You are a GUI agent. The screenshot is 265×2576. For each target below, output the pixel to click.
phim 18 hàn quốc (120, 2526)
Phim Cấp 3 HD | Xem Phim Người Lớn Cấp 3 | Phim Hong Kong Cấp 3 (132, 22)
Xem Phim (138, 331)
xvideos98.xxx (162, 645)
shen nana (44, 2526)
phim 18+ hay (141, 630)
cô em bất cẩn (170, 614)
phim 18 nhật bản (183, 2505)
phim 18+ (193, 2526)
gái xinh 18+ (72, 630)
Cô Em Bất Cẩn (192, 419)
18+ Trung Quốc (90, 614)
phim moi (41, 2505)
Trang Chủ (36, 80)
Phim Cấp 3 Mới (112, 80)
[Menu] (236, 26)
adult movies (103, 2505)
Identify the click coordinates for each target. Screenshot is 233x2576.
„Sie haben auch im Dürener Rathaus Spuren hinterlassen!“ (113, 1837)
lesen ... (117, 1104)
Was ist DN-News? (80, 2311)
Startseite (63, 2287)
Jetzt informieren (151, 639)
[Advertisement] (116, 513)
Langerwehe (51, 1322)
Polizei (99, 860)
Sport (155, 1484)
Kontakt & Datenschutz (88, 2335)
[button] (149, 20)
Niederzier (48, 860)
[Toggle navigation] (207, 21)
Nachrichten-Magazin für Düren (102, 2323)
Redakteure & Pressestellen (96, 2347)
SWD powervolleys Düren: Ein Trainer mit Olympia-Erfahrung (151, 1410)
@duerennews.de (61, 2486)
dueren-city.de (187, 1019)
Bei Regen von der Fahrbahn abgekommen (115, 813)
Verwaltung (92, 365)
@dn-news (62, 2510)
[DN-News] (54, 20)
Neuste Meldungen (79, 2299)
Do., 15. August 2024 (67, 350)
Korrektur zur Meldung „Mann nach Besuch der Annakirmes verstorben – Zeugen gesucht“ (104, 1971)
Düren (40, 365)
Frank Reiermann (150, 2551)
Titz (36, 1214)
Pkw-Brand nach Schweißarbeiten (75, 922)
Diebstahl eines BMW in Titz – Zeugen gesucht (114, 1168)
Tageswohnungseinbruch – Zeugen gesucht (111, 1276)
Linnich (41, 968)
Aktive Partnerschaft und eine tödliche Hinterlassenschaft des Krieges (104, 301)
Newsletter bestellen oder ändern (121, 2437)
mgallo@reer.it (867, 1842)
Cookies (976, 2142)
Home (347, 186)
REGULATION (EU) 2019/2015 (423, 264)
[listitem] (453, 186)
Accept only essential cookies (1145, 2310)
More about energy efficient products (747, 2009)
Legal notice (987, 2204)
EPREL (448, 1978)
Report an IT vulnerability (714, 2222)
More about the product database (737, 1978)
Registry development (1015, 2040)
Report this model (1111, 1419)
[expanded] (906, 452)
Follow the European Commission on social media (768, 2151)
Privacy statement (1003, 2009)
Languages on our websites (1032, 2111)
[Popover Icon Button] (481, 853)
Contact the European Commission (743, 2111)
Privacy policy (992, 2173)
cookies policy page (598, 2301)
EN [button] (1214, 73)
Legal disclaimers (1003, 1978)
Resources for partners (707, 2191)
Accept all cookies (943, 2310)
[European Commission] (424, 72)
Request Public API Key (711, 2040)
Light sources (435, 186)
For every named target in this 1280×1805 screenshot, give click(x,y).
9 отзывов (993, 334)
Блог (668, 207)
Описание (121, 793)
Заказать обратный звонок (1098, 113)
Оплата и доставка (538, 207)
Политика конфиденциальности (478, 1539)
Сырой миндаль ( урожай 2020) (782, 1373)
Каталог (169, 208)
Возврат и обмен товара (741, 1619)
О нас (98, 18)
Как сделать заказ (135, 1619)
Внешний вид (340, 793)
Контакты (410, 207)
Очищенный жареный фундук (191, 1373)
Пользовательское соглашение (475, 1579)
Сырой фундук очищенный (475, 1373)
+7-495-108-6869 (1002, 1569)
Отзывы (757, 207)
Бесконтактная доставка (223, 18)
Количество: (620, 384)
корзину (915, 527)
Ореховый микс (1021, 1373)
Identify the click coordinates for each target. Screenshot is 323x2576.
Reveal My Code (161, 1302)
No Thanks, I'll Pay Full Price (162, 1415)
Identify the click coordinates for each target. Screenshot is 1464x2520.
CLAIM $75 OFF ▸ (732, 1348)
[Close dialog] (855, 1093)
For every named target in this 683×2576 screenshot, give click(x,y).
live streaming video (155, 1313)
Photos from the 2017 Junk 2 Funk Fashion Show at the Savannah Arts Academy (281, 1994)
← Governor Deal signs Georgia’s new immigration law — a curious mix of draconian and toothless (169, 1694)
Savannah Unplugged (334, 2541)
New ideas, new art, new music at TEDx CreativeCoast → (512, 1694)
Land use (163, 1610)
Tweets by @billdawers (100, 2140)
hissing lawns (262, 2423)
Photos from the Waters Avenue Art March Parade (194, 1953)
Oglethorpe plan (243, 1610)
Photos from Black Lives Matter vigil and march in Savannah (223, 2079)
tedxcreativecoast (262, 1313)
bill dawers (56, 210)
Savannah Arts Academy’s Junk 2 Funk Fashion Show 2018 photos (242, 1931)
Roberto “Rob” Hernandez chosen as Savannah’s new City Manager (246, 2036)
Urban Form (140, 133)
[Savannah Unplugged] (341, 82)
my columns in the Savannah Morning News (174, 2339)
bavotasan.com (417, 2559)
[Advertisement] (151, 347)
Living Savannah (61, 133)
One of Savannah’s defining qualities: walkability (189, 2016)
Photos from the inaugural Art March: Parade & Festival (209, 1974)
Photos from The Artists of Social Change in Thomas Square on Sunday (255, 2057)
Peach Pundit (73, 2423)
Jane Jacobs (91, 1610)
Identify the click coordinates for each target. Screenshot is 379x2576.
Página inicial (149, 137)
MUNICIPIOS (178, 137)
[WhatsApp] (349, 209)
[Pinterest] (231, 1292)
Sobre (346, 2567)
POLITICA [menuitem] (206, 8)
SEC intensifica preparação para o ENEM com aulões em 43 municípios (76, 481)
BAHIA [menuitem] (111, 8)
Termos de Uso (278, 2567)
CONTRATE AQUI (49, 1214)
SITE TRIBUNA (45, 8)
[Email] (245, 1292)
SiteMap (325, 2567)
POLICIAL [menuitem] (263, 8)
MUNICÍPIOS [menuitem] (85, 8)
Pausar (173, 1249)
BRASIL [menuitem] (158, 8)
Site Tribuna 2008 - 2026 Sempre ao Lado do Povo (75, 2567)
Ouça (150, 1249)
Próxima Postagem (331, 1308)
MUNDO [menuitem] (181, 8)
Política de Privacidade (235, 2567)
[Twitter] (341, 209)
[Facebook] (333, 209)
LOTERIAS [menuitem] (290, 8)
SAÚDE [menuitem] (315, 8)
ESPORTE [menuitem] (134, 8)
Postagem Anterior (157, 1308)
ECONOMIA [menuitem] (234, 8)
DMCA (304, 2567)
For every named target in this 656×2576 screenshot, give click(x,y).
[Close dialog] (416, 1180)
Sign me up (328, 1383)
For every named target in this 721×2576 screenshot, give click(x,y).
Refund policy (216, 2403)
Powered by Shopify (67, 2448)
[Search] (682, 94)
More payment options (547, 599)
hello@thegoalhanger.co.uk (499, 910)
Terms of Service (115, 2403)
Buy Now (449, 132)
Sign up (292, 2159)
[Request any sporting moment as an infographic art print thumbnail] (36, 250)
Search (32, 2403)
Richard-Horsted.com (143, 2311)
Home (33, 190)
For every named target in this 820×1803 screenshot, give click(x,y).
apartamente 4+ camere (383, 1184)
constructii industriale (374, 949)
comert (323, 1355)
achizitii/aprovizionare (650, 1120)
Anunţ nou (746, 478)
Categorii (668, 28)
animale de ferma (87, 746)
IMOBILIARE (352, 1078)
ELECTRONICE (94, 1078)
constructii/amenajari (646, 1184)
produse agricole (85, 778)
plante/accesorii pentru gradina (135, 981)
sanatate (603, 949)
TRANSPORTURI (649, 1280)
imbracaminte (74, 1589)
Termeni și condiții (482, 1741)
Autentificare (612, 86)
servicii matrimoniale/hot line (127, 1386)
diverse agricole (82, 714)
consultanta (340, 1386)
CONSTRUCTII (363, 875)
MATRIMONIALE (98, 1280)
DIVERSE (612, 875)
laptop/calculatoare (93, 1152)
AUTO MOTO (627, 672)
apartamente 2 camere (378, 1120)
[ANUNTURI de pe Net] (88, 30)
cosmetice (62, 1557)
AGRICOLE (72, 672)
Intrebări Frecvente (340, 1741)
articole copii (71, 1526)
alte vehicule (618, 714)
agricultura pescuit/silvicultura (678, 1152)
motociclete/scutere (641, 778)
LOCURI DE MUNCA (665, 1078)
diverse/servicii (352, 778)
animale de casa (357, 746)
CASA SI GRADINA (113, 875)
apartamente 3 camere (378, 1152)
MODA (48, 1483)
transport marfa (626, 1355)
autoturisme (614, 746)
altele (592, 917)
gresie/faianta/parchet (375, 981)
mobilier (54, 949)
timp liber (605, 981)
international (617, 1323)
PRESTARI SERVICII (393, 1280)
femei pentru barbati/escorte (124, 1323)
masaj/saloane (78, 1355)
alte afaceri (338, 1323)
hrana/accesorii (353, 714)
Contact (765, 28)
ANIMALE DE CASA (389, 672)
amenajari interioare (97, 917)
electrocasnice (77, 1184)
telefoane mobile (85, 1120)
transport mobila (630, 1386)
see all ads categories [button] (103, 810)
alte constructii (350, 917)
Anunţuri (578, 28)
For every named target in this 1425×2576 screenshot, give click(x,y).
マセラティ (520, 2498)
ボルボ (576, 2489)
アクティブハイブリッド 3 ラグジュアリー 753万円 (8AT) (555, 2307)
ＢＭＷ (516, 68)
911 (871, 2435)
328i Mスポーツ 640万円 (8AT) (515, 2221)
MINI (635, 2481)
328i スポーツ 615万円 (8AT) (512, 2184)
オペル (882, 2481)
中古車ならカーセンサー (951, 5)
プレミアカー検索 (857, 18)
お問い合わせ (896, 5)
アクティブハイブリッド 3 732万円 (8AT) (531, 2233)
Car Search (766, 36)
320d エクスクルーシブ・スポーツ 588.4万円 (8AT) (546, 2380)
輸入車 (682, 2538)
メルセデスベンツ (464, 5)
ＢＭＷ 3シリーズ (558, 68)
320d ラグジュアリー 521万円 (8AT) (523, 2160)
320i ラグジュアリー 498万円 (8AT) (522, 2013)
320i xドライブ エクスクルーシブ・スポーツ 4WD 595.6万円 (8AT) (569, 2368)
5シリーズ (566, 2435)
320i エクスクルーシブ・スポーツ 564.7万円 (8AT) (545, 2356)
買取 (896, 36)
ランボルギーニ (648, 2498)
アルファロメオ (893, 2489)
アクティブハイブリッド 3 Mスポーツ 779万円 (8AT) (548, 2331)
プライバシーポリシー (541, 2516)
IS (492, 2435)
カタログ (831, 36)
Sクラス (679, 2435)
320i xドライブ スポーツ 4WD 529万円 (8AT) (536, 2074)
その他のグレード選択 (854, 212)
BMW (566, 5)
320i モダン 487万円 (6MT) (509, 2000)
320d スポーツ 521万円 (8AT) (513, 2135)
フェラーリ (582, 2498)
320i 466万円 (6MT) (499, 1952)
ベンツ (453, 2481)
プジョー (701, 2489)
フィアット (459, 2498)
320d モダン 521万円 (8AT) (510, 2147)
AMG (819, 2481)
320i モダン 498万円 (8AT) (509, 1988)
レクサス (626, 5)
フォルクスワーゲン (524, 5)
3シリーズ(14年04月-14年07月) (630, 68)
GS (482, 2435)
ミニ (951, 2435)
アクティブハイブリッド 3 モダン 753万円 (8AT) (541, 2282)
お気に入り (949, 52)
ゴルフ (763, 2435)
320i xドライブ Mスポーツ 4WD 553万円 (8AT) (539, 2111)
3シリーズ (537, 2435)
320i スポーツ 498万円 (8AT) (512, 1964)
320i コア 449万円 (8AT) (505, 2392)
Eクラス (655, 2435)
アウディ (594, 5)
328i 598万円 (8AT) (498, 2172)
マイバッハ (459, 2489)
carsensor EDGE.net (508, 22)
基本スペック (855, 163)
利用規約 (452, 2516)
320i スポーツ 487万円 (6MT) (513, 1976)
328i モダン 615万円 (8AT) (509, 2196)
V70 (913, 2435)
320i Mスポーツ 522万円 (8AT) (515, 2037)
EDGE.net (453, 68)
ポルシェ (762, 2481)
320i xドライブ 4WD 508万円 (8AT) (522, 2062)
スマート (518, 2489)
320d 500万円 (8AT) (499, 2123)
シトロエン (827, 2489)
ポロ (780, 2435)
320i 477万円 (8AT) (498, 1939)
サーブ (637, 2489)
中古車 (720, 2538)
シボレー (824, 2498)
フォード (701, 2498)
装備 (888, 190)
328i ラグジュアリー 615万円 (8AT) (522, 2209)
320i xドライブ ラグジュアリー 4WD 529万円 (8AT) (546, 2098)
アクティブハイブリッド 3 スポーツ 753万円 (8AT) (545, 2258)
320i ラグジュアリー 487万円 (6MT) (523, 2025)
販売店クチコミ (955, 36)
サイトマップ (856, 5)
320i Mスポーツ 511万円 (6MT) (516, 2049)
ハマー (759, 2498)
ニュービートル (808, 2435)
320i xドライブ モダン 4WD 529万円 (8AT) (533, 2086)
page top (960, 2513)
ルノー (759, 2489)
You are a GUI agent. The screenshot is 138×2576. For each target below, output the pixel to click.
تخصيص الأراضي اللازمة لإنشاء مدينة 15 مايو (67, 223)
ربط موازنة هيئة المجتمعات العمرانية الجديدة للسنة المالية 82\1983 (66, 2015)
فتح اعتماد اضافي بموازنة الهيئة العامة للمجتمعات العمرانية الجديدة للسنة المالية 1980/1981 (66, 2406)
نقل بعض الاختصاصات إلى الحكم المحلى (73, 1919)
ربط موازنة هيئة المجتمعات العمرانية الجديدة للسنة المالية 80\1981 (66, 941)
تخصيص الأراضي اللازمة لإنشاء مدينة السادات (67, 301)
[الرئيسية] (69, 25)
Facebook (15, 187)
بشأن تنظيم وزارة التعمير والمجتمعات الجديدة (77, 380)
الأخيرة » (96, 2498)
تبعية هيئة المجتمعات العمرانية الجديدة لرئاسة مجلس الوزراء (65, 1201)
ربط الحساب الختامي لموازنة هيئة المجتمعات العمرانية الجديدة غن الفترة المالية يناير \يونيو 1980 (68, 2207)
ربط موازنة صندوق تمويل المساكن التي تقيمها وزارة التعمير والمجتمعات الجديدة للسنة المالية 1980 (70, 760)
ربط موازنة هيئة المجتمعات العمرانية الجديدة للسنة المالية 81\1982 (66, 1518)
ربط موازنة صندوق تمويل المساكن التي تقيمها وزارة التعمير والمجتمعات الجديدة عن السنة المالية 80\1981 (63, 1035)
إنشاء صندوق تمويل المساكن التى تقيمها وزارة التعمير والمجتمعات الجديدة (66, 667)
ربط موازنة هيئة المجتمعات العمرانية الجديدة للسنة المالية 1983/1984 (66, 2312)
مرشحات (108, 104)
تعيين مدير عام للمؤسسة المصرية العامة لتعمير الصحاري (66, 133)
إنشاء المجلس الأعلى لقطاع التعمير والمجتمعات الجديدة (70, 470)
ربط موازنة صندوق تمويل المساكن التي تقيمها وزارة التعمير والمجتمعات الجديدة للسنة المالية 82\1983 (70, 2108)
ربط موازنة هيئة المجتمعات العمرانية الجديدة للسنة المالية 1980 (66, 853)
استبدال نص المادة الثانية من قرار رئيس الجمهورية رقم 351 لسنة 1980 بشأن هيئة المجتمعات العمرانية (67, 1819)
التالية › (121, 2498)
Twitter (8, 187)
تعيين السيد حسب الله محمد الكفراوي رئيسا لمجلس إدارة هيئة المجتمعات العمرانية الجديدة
- - -
> **Exercise requirements**:
What you give back should be only the lines of the records above, starting at the line with "hissing lawns (262, 2423)" and ending at the line with "bill dawers (56, 210)", restated word for word.

> **Answer section**:
hissing lawns (262, 2423)
Photos from the Waters Avenue Art March Parade (194, 1953)
Oglethorpe plan (243, 1610)
Photos from Black Lives Matter vigil and march in Savannah (223, 2079)
tedxcreativecoast (262, 1313)
bill dawers (56, 210)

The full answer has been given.